Task statement
Continue the guide to creating an Extraction Agent, starting after its final sentence.

Source text
>>>

Contextual Extraction

An enterprise platform powered by GenAI with automated extraction capabilities streamlines document handling for users. Utilizing Artificial Intelligence, the platform automatically identifies and extracts relevant data from various sources, reducing manual efforts and minimizing errors. This enables business users to perform easy and efficient extraction, saving time, improving data accuracy, and boosting overall productivity.

Users must have the Gen AI User policy to access the extraction capability.

This guide will walk you through the steps on how to create an Extraction Agent.

Create an asset
Select a prompt template
Select a model and set model configurations
Provide the system instructions, parameters, output schema and examples
Run the model and view results
Publish the asset

Step 1: Create an asset

Head to the Gen AI Studio module and click Create Asset.
In the Create Gen AI asset window that appears, enter a unique Asset name, for example, “NACH_Mandate_Extractorr” to easily identify it within the platform.
Optional: Enter a brief description and upload an image to provide additional context or information about your Asset.
In Type, choose the Automation Agent and click Create.

<<<

Supplied data
>>>

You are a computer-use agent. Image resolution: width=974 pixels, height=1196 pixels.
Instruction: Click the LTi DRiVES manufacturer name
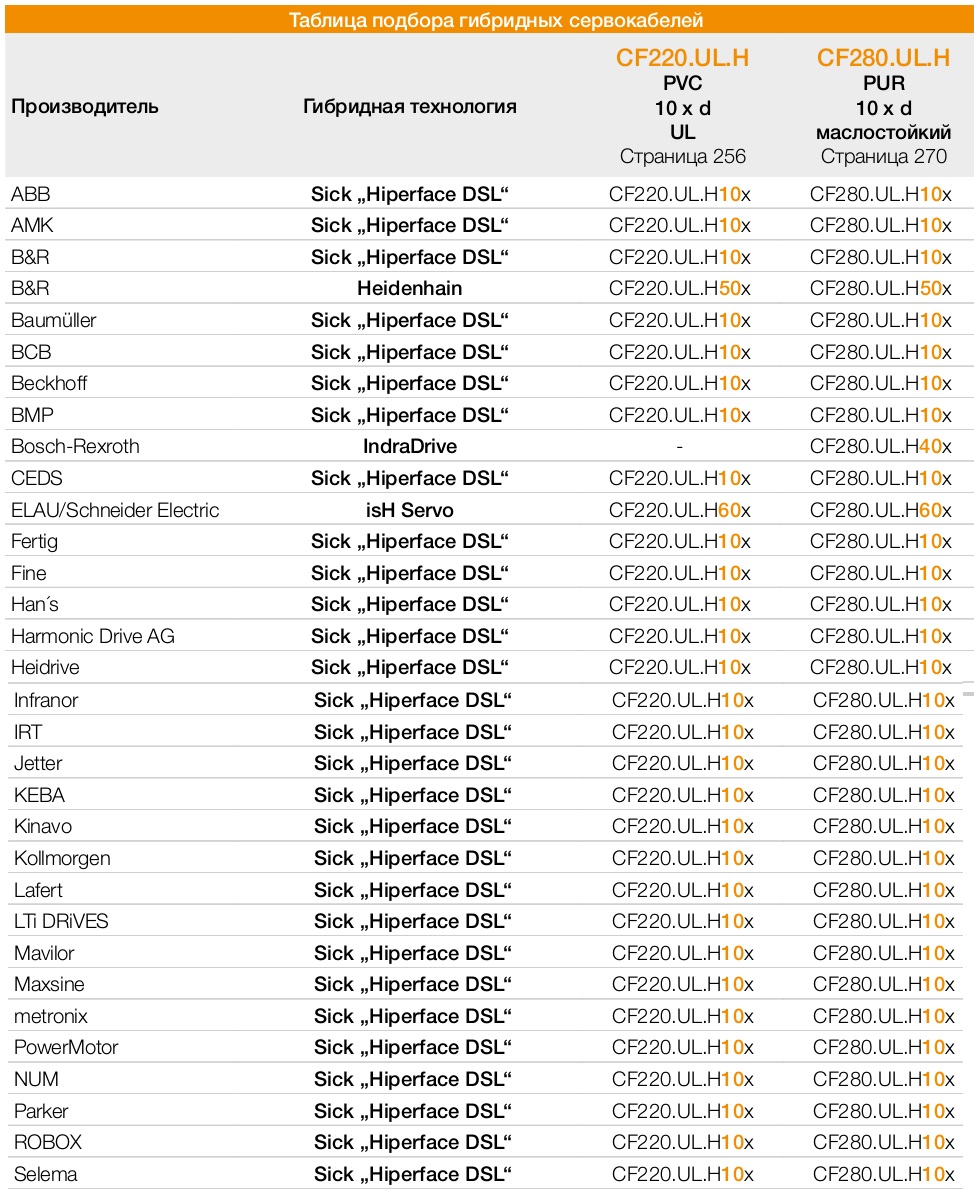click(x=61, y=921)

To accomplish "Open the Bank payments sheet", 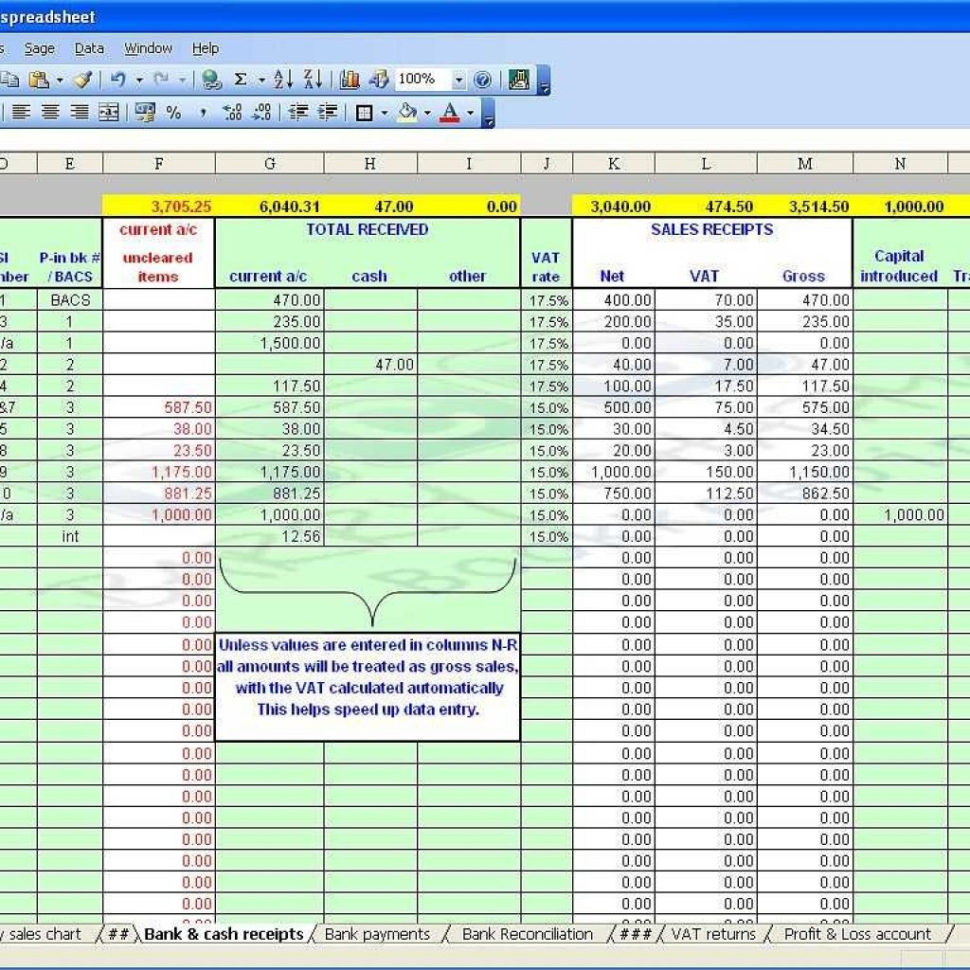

<<<

Answer for the task
Step 2: Select a prompt template

On the Gen AI Asset creation page that appears, choose Default Prompt template.

Step 3: Select a model and set model configurations

Select a Model

Select a model from the available List, considering model size, capability, and performance. Refer to the table to choose the appropriate model based on your requirements.

LLM Model	Model Input – As per Platform configured	Model Output	Input Context Window(Tokens)	Output Generation Size(Tokens)	Capability and Suitable For
Azure OpenAI GPT 3.5 Turbo 4K	Supports Text	Text	4096	4096	Ideal for applications requiring efficient chat responses, code generation, and traditional text completion tasks.
Azure OpenAI GPT 3.5 Turbo 16K	Supports Text	Text	16384	4096	Ideal for applications requiring efficient chat responses, code generation, and traditional text completion tasks.
Azure OpenAI GPT – 4o	Supports Text	Text	128,000	16,384	GPT-4o demonstrates strong performance on text-based tasks like knowledge-based Q&A, text summarization, and language generation in over 50 languages. Also, useful in complex problem-solving scenarios, advanced reasoning, and generating detailed outputs. Recommended for ReAct
Azure OpenAI GPT – 4o mini	Supports Text	Text	128,000	16,384	A model similar to GPT-4o but with lower cost and slightly less accuracy compared to GPT-4o. Recommended for ReAct
Bedrock Claud3 Haiku 200k	Supports Text + Image	Text	200,000	4096	The Anthropic Claude 3 Haiku model is a fast and compact version of the Claude 3 family of large language models. Claude 3 Haiku demonstrates strong multimodal capabilities, adeptly processing diverse types of data including text in multiple languages and various visual formats. Its expanded language support and sophisticated vision analysis skills enhance its overall versatility and problem-solving abilities across a wide range of applications.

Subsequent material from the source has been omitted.